Christian Tybring-Gjedde, parliament member for the Norwegian Progress Party (Frp), encourages Norwegians to buy Danish goods, in order to support Danes in their struggle for freedom of expression.
He says that Danish products are systematically boycotted by the largest stories in several lands in teh Middle East, because Danish newspapers published the caricatures of the prophet Muhammad. He says he thinks it will help the Danes a bit, by buying Danish products. In any case, it can balance the Norwegian Muslim boycott.
He adds that Danes are not suffering from spontaneous reactions, but from a systemic boycott where shoppers are first informed that Danish newspapers "insulted the prophet" and then informed which products are produced in Denmark. He says hundreds of Danish workers have been affected.
By buying Danish products, Norwegians will morally support the Danish struggle for basic human rights, namely the freedom of expression.
Tybring-Gjedde also thinks Norwegians should follow the Danish example and publicize the cartoons. he says it's a shame Norway is silent on such a principal question of values.
As to the question why the Frp doesn't publish the cartoons on their site, he says they haven't discussed this, but can do so.
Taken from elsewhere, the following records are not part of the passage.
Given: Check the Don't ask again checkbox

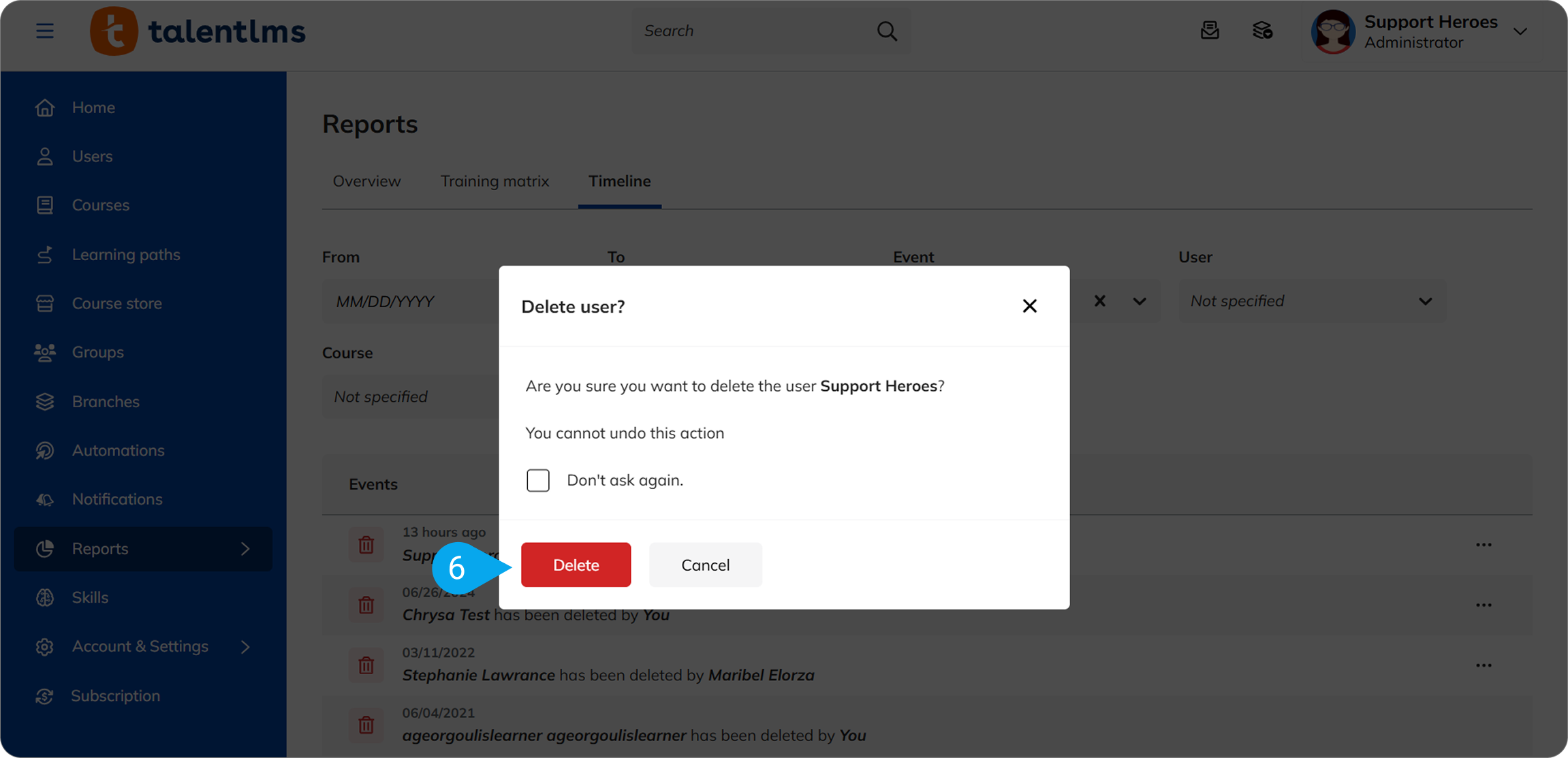Looking at the screenshot, I should [538, 480].
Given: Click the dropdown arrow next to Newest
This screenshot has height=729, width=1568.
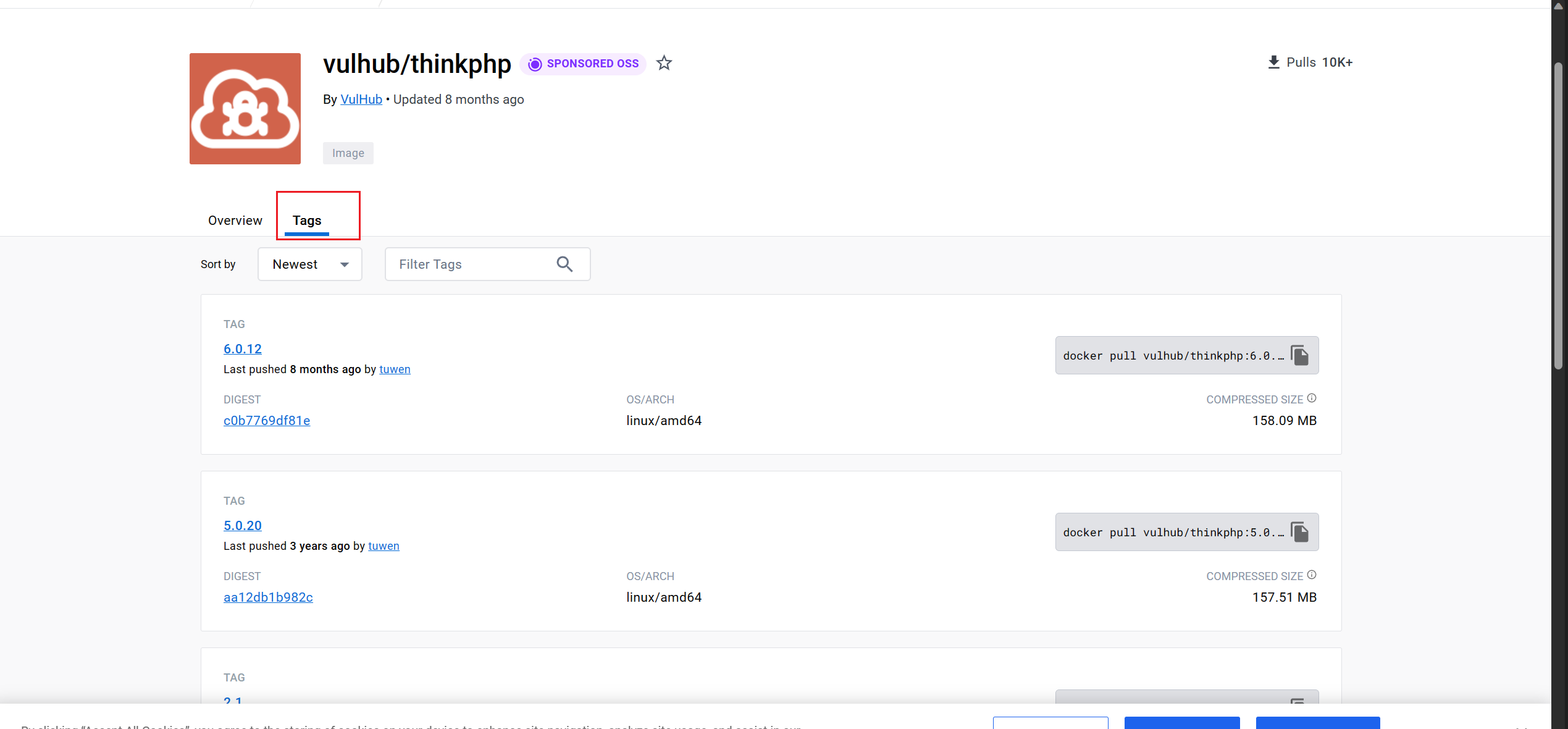Looking at the screenshot, I should (x=345, y=264).
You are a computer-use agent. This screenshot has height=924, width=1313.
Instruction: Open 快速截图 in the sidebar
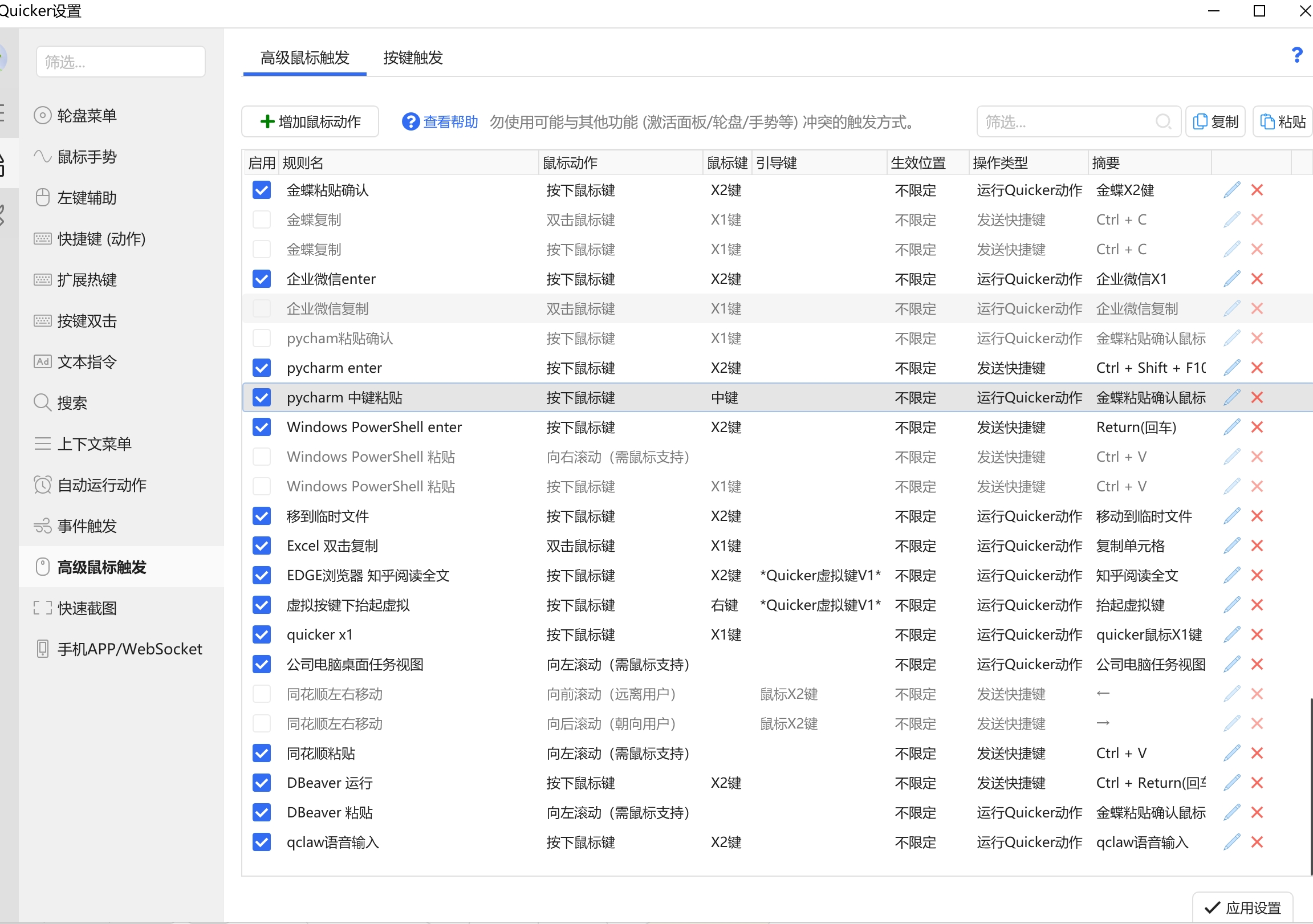[x=87, y=608]
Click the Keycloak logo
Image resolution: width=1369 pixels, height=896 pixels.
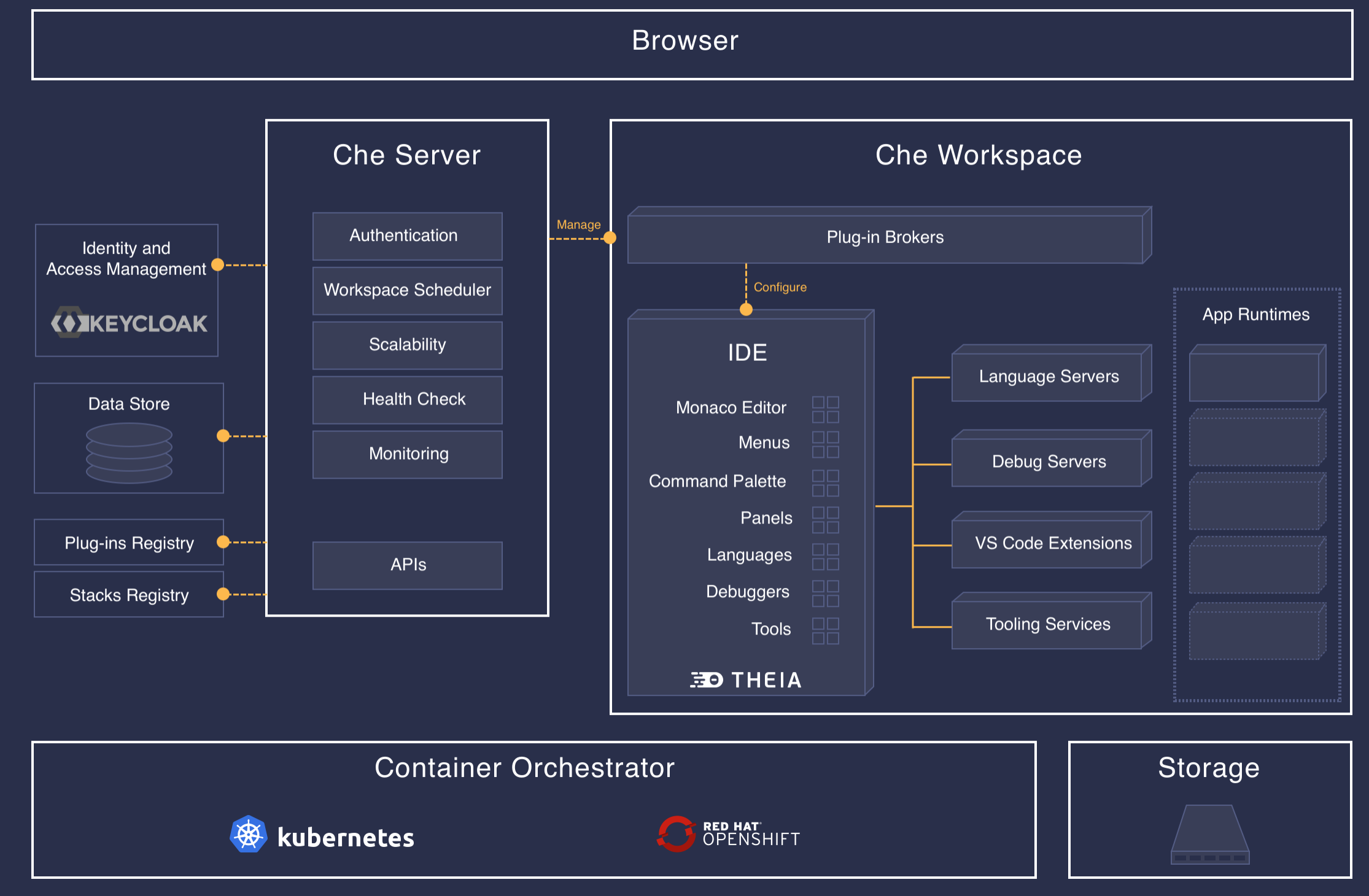(129, 323)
He also tells Danish Muslims that if they boycott Danish products, they should also boycott Danish welfare.
Meanwhile, Danish newspaper Berlingske Tidende reports of the anti-Danish boycott in Jordan. According to local observers, 75% of stores in Jordan now refuse to sale Danish prodcuts.
The business owners interviewed by the newspaper complain of not being respected and of a hate campaign led by Denmark and possibly the US. Not one had heard of a plot to murder Danish cartoonist Kurt Westergaaard.
At least 18 Jordanian newspapers launched a campaign towards end of February against the reprinting of the Muhammad cartoons by Danish newspapers. The campaign is now starting to have an effect, though there is a debate on how effective it is.
Khalil Haj Tawfiq, president of Foodstuff Traders Association in Jordan brings up several other issues: the boycott is bad for the Jordanian importers, and Jordan imports medicine and water pumps. As one importer says: you can't boycott a country half-way. Jordan imports 80% of its insulin from Denmark, as well as a majority of warfarin (heart medicine) and anti-psychotic medications. Though the leaders of the boycot claim there are alternatives for that too.